Greece's debt problems led to a range of losses in the European banking sector, including Britain's RBS, France's Credit Agricole and Germany's Commerzbank. Banking bosses warned the euro zone crisis will continue to threaten earnings.
EUROPE-BANKS - Greece has been at the centre of concerns about the euro zone for some time, now its debt problems are being blamed for a range of heavy losses in the European banking sector.
Some of the region's biggest lenders, from Germany to France and from Britain to Belgium, have lost billions of euros through writedowns on Greek loans and a deal agreed this week with Greece's creditors will inflict losses of 74% on bondholders.

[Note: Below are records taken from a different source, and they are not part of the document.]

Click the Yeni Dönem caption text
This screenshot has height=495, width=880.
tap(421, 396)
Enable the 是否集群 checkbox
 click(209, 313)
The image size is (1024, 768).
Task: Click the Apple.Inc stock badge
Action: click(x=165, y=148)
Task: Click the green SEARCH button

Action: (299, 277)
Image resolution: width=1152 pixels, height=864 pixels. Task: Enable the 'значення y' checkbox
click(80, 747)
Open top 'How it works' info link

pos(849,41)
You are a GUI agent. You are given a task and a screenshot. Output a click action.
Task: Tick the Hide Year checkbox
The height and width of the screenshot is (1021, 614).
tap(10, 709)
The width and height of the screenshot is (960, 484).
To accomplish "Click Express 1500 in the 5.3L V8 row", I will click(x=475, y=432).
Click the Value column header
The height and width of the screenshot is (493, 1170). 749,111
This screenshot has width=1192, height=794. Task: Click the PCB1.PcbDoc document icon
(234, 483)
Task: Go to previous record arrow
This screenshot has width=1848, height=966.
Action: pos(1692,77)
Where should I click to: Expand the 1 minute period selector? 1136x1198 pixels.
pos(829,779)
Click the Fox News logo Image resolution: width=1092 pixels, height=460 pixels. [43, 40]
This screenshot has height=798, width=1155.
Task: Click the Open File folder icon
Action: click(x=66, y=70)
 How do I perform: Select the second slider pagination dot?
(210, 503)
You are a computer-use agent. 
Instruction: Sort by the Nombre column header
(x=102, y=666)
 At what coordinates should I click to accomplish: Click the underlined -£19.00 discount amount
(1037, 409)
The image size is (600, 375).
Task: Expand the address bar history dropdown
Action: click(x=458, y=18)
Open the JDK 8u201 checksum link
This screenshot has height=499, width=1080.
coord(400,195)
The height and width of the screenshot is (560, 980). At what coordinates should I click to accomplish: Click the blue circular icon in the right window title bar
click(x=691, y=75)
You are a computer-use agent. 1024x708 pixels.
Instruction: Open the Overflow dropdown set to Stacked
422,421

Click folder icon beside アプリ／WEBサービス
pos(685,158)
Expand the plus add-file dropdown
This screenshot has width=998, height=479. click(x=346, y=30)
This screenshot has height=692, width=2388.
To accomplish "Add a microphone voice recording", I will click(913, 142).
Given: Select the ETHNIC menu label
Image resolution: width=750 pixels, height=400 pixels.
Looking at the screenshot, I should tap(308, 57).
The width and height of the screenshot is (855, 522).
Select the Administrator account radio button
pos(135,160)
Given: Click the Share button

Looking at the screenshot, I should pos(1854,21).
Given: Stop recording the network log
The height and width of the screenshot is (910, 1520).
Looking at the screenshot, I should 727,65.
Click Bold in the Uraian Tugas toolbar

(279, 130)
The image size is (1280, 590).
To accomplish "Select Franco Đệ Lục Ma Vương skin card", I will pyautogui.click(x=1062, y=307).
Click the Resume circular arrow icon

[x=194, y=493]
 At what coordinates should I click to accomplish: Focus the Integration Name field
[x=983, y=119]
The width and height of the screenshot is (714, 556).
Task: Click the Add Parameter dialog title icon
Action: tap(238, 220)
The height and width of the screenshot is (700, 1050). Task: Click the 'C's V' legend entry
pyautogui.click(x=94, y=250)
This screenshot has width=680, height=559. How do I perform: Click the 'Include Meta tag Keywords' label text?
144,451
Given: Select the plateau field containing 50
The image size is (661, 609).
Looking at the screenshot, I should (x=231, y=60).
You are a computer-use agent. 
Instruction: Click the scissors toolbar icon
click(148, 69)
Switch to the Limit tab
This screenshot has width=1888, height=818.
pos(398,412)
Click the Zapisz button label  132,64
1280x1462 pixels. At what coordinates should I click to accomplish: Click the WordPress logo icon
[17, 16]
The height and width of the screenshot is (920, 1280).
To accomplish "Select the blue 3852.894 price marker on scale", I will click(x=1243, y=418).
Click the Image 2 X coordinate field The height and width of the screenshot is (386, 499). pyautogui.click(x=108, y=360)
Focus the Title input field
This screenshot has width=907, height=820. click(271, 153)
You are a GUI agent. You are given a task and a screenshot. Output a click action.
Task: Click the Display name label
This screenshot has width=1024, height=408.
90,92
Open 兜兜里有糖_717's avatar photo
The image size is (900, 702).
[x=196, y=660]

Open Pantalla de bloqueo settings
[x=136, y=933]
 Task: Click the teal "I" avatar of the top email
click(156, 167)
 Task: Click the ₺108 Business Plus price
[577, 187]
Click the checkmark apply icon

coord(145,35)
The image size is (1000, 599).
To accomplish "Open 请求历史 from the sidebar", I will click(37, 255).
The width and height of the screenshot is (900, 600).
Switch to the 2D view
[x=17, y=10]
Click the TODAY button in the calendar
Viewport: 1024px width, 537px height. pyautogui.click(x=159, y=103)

Credit Agricole reported a record quarterly net loss of over 3 billion euros, worse than expected.
The UK's state-owned Royal Bank of Scotland made a loss of £1.8 billion in the fourth quarter, it's fourth straight annual loss.
It was stung by Greece and Ireland and some costly restructuring.
But it still found room to pay bonuses, although less than in 2011.
The payouts have been criticised by many in Britain, and a small group of protesters demonstrated outside an RBS branch in London.
The bank's CEO Stephen Hester, turned down his own bonus in the face of public opposition, but says staff have to be paid a competitive rate.
Stephen Hester, Royal Bank of Scotland CEO, saying (English):
"We reduced bonuses in the investment bank by 58%, by more than anyone else, one pound of profit in our investment bank is generated by less bonuses than anywhere else and I think that's value for money."
Commerzbank in Germany was also hit by sovereign debt writedowns in the fourth quarter and needs to find 5.3 billion euros to meet the stringent new capital requirements set by Europe's banking regulator.
That's another problem European banks are facing says James Buckley from Barings Asset Management.
James Buckley, Head of Large-Cap European Equities, Barings Asset Management, saying (English):
"We have the French elections coming up in May which will attract attention towards the French banks and the capital positions, there's still uncertainty over the capital positions of a number of European banks, in an economy which, a euro zone economy which is facing contraction going forward."
Bank bosses themselves warn the outlook for 2012 is tense, and private bondholders could suffer more if Greece's economy fails to recover.
European governments hope they can avoid bailing out any more lenders, or limit the fallout of any future collapse.
One lender which is still in trouble is the Franco-Belgian bank Dexia.
It's already been rescued once but warned on Thursday Greek debt and toxic assets could still force it out of business.